▶ TASK BRIEF: Which lines of the entries below hold the word "code"? Report each of them.

▶ PROVIDED INFORMATION:
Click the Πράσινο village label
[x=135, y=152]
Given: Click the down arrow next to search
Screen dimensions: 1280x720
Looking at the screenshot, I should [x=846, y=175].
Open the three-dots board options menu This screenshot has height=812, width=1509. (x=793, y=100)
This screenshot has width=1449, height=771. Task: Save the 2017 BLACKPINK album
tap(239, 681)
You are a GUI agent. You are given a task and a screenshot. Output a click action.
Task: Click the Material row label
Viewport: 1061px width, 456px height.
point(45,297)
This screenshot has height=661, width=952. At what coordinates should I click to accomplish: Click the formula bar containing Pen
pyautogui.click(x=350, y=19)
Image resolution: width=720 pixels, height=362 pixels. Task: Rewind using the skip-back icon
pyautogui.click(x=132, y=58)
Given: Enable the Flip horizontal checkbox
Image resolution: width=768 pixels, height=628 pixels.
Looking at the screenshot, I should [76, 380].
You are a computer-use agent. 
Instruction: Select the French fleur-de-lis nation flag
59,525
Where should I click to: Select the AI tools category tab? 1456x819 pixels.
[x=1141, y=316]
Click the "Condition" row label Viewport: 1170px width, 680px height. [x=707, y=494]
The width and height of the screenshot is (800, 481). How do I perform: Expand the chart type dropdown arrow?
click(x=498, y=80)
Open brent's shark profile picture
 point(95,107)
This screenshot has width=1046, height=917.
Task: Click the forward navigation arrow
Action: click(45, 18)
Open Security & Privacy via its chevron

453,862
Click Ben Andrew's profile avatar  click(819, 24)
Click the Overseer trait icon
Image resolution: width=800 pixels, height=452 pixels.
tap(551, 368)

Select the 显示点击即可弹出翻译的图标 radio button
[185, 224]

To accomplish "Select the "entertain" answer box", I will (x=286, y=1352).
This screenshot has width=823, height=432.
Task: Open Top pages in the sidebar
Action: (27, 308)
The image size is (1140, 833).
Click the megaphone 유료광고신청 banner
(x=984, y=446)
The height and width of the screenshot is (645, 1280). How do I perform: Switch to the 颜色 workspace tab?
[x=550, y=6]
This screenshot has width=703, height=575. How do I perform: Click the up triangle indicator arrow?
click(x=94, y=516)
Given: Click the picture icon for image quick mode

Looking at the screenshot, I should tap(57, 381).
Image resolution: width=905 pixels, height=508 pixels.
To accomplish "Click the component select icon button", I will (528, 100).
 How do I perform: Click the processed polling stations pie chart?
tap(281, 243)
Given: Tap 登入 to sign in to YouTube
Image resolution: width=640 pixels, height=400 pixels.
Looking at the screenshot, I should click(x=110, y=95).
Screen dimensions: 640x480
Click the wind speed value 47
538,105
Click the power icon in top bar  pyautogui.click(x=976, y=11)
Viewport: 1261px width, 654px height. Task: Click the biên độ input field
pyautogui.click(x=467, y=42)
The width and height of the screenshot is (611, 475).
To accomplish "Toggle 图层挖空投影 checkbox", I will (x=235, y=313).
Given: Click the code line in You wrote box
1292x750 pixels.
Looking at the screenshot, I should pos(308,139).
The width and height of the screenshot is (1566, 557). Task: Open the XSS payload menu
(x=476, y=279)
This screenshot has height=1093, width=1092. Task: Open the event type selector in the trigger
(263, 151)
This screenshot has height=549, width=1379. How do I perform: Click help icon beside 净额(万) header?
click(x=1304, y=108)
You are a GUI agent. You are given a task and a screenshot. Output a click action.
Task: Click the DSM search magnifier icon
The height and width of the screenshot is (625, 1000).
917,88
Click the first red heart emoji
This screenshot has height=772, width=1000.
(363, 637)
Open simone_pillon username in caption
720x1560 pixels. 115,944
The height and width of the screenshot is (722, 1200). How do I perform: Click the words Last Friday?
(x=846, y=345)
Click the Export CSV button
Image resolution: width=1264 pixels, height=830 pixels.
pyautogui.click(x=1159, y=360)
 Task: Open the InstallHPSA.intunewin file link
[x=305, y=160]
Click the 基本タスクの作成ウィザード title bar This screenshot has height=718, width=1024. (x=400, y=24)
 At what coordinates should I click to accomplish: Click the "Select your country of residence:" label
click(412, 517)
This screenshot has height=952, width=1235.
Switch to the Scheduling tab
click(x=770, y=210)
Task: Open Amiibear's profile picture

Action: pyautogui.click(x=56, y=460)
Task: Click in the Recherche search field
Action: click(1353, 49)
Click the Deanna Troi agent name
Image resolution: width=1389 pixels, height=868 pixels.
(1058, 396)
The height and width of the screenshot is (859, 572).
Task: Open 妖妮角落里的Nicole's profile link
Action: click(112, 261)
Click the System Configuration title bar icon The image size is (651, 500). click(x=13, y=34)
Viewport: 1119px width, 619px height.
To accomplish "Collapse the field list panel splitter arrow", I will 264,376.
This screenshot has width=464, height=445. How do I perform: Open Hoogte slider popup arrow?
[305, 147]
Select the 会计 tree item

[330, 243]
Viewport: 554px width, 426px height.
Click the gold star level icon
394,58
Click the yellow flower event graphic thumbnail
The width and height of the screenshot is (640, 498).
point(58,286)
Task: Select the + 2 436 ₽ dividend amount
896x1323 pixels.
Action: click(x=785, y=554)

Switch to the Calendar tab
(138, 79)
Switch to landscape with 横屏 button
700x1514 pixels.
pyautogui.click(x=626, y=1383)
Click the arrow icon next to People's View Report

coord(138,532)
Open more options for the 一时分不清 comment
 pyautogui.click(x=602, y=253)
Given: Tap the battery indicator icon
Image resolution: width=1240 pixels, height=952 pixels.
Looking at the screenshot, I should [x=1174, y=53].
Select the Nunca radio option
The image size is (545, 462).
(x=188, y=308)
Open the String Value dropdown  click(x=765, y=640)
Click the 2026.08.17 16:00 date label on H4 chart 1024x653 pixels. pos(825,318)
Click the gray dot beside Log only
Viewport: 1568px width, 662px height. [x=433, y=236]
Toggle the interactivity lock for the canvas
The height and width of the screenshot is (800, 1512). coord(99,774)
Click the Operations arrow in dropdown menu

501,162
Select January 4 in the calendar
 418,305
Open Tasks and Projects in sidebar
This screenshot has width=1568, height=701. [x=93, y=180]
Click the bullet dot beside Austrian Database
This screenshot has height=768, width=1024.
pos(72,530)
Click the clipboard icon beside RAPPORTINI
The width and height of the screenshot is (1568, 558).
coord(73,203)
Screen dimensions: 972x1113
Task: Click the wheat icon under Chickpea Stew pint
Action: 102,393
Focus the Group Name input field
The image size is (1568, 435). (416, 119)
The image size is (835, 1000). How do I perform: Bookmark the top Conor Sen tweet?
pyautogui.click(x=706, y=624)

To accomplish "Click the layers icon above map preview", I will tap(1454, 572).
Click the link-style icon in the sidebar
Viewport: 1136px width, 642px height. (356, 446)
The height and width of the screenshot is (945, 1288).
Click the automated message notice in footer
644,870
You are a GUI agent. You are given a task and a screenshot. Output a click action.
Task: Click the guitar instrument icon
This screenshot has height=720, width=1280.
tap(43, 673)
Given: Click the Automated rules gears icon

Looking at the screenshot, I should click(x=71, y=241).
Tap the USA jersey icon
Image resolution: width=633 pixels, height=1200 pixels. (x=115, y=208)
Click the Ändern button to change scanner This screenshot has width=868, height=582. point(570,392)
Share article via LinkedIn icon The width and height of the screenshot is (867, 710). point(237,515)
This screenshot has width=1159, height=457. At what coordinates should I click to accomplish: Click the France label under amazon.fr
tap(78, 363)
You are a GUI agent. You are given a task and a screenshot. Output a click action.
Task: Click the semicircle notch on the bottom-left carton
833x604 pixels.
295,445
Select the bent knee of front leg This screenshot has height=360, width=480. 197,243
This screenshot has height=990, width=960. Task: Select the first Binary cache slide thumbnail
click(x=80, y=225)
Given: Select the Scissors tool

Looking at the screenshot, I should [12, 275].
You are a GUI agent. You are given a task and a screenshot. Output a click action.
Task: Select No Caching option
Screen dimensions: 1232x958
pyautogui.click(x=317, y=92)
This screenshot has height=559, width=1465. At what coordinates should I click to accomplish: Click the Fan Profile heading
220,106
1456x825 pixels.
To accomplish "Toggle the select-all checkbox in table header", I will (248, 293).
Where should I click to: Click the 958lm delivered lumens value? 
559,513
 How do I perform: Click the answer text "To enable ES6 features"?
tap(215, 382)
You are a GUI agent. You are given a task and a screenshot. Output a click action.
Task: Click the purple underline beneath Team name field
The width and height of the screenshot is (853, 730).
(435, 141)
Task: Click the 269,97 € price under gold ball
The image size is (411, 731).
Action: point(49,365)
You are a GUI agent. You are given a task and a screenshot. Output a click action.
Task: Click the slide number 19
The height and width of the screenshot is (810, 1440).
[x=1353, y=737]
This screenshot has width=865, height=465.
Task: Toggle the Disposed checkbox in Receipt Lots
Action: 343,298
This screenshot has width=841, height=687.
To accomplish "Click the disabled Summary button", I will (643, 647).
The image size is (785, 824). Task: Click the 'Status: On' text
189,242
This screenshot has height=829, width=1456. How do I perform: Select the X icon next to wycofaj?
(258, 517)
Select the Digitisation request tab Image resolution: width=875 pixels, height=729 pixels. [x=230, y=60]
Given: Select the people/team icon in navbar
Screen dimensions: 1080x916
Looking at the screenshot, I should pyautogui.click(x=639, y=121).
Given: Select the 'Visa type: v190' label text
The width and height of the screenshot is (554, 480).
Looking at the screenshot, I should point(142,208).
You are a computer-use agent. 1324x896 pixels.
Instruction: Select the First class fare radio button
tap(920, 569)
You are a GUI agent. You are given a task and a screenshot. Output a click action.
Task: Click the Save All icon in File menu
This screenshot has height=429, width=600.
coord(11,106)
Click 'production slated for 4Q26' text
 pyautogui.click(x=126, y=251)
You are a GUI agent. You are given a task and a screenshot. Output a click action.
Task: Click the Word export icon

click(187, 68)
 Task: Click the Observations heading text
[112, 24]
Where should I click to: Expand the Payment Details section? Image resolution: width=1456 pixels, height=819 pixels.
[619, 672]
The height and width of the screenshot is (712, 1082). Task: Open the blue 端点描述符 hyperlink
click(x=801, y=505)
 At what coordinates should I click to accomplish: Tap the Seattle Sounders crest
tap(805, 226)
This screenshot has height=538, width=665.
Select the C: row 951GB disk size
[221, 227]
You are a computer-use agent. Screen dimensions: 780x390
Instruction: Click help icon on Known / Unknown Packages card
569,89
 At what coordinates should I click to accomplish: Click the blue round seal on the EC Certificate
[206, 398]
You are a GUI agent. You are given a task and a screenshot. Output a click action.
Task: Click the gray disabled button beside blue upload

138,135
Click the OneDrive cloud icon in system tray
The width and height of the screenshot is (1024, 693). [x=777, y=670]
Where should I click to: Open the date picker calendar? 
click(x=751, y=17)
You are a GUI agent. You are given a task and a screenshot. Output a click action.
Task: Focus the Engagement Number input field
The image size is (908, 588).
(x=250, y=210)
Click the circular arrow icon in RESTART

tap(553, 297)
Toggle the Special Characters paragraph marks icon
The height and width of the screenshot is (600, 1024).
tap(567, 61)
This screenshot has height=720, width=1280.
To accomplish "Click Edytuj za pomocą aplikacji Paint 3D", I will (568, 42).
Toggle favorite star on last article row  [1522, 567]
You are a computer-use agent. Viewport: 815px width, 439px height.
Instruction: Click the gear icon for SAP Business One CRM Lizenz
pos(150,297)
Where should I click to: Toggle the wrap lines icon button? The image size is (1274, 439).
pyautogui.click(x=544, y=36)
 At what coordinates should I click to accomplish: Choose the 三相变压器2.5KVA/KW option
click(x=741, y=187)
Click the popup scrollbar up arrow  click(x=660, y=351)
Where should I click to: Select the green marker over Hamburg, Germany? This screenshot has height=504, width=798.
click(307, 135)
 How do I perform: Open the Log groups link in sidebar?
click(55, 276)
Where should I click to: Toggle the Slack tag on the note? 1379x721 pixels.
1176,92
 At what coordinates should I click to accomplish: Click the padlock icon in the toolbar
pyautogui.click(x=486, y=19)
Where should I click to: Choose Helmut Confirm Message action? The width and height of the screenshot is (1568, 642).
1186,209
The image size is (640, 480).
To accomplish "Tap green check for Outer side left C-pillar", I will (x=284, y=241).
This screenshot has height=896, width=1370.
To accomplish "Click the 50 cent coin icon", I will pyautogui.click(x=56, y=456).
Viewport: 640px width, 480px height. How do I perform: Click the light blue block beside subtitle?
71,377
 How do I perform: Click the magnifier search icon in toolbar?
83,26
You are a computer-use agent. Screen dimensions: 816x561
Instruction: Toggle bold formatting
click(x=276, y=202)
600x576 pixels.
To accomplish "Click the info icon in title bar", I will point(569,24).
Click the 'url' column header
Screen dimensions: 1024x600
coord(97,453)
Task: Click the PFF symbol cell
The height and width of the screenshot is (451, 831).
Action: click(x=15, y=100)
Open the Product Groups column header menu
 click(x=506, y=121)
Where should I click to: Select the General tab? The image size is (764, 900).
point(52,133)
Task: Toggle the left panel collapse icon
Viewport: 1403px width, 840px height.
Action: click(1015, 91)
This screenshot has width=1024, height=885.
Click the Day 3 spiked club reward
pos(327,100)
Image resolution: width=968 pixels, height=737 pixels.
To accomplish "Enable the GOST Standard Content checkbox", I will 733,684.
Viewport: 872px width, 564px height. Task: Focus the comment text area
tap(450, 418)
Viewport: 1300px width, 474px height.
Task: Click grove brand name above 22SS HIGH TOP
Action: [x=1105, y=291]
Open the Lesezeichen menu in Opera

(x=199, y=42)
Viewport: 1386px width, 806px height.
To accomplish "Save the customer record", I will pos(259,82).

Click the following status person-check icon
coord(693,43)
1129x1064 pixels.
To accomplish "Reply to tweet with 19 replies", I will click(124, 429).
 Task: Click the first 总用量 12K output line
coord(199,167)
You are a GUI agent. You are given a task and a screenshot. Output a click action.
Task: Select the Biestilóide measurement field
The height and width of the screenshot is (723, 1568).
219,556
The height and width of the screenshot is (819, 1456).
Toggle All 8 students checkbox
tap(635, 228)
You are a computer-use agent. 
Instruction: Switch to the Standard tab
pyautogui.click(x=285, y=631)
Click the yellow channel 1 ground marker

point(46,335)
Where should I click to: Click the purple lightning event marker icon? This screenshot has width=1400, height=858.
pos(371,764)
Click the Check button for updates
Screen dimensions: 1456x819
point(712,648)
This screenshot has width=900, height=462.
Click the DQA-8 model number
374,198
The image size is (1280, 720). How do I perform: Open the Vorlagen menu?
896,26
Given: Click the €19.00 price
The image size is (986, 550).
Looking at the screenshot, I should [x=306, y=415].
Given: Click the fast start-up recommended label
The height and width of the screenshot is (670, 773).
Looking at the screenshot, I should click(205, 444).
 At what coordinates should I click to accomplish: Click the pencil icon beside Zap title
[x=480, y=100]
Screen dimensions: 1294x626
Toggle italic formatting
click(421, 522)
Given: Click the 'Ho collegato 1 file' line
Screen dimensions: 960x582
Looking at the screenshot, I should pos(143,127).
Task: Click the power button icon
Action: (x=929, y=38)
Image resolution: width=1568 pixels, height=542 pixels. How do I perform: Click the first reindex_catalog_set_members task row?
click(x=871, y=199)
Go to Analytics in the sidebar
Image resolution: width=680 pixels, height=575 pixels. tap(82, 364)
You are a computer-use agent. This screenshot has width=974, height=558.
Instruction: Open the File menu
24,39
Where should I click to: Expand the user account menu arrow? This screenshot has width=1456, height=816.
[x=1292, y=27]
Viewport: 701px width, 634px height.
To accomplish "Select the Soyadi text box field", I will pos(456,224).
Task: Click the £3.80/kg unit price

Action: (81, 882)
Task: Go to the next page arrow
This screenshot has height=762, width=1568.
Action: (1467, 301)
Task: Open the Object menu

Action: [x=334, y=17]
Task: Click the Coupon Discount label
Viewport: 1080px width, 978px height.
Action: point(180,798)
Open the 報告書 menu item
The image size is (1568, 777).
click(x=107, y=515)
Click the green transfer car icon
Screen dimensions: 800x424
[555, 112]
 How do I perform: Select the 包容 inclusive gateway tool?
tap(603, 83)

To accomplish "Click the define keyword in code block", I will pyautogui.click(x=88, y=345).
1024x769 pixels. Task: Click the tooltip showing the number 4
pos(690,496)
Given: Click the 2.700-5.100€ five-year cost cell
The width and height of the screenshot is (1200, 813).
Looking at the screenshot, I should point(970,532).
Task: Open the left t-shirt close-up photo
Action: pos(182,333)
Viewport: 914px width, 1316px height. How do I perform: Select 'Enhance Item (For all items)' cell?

▶ SOLUTION FOR THIS PROBLEM:
Given: Click the code line in You wrote box
To accomplish "Click the define keyword in code block", I will pyautogui.click(x=88, y=345).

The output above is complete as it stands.